__THINGS TO DO__.
#1 Using the passage on destroying PFAS, decide whether each statement agrees with it: (a) the approach aims to break PFAS down into shorter chains; (b) the company presents PFAS as a change of direction; (c) the company's philosophy covers pollution such as pesticides and dioxins. Answer yes or no for each, and quote the words from the passage that settle it.
#2 Extend the passage on destroying PFAS, starting after its last sentence.

===== PAGE EXTRACT

PFAS are called “forever chemicals” — but they are no longer forever.

That is the core of what Haemers Technologies brings to society: a way to completely destroy PFAS and other organic molecules while restoring the soil’s essential functions. Not just removing them from one place and concentrating it somewhere else. Not breaking it down into shorter chains that are harder to track. But aiming for complete mineralization, so the risk is eliminated forever.

This “no waste transferred to the next generation” philosophy has been the foundation of our approach to contaminated land management for decades: whether the pollution is hydrocarbons, pesticides, dioxins, solvents, or other persistent compounds, we aim to avoid remediation pathways that simply shift the burden into landfills, filters, liquid concentrates, or long-term containment that future generations must manage. Our entrepreneurship has been built around designing and deploying solutions that destroy contamination or remove it to a final, controlled endpoint, and then restore soil so it can safely support life again—rather than exporting the problem to “somewhere else” (often out of sight and out of mind). In that sense, PFAS is not a change of direction; it is the newest and most urgent demonstration of a principle we have applied for a long time.

==========
===== SUPPLIED MATERIAL

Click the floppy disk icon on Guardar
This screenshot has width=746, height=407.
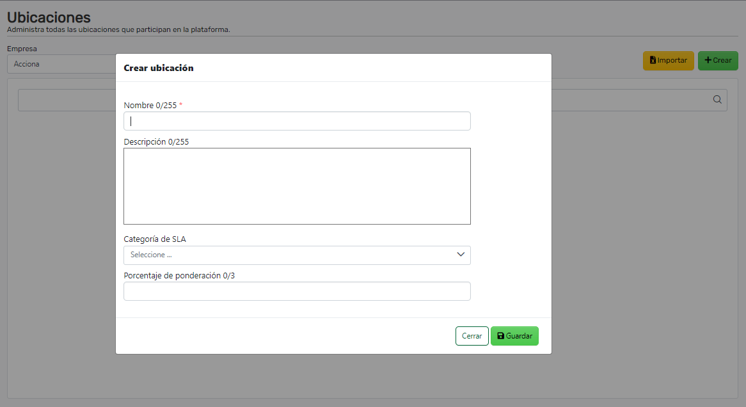coord(500,336)
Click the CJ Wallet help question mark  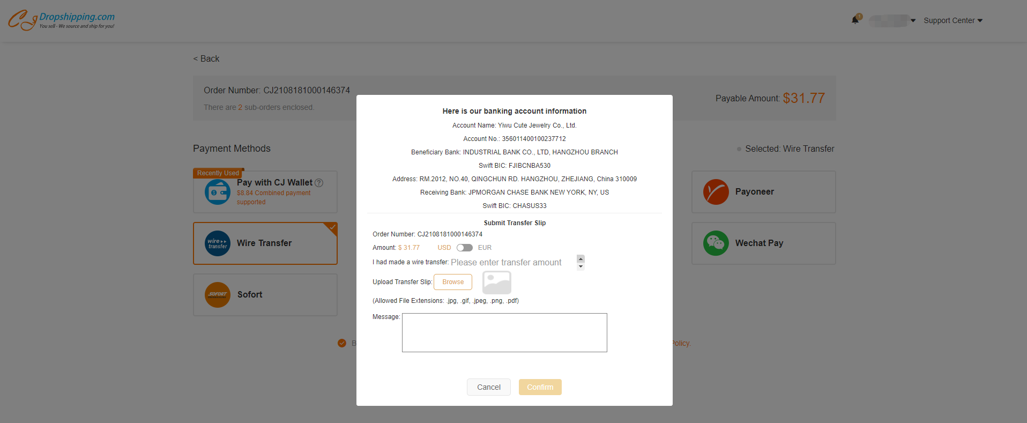319,183
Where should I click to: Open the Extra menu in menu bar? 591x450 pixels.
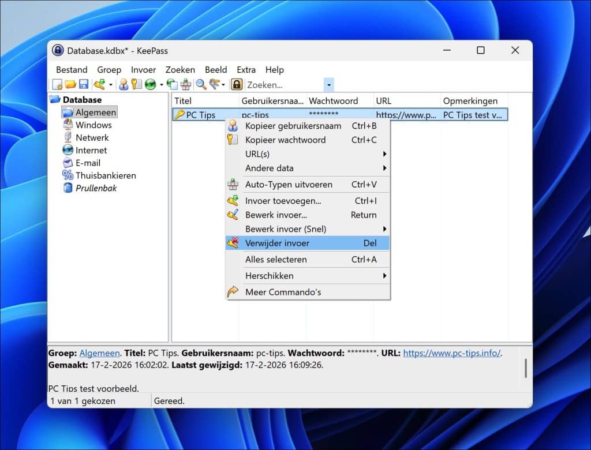(246, 70)
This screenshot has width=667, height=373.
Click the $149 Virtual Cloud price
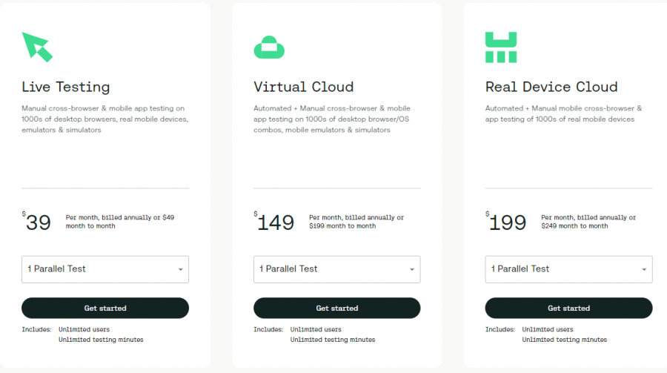coord(275,222)
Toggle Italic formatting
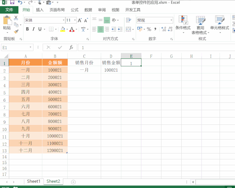The height and width of the screenshot is (188, 235). 33,29
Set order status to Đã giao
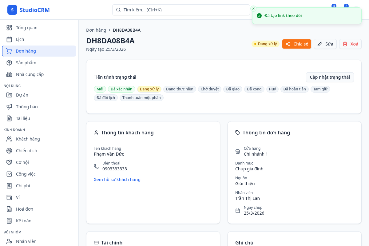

==========

__RESULTS FOR THE EXERCISE__.
#1
(a) No: "Not breaking it down into shorter chains that are harder to track."
(b) No: "PFAS is not a change of direction; it is the newest and most urgent demonstration of a principle we have applied for a long time."
(c) Yes: "whether the pollution is hydrocarbons, pesticides, dioxins, solvents, or other persistent compounds"

#2
Why does this matter? Because the real issue is not only a contaminant in a sample bottle. It is contamination in the ground, slowly migrating into pore water and spreading over time—into groundwater, rivers, food chains, and ultimately into people. When soil is contaminated, we don’t just lose land; we lose a critical pillar of sustainability. Healthy soil is a carbon sink, a reservoir of biodiversity, a filter that protects water resources, and the basis for safe agriculture and healthy communities.

Yet, most remediation today still follows a linear model that belongs to another era: excavate contaminated soil, transport it away, dump or treat it elsewhere, and import “clean” replacement soil. This is wasteful and requires heavy machinery and trucking, generates disposal streams, and consumes a primary non-renewable resource (clean soil). It also often leaves society with a long-term burden: filters, residues, or landfills that must be managed for decades.

Our DNA is the opposite: treat the land where it is, destroy the contamination, and restore the soil functions: circularity in its most tangible form. Instead of throwing away contaminated soil and replacing it with new one, we restore it to safely support agriculture, ecosystems, housing, and industry. It enables brownfield reuse, reduces land take, protects water resources at the source, and restores ecosystems.

We scale this impact responsibly. Internationally, we work through partners and licenses so that most of the economic value stays local: local companies do the bulk of the work, creating local jobs and skills, while we provide the engineering, specific equipment and instruments, training, and oversight to ensure that results are real, measurable, and compliant.

Sustainability means real solutions—solutions that eliminate pollution and restore nature’s functions.

PFAS are no longer forever. We restore soils. We restore futures.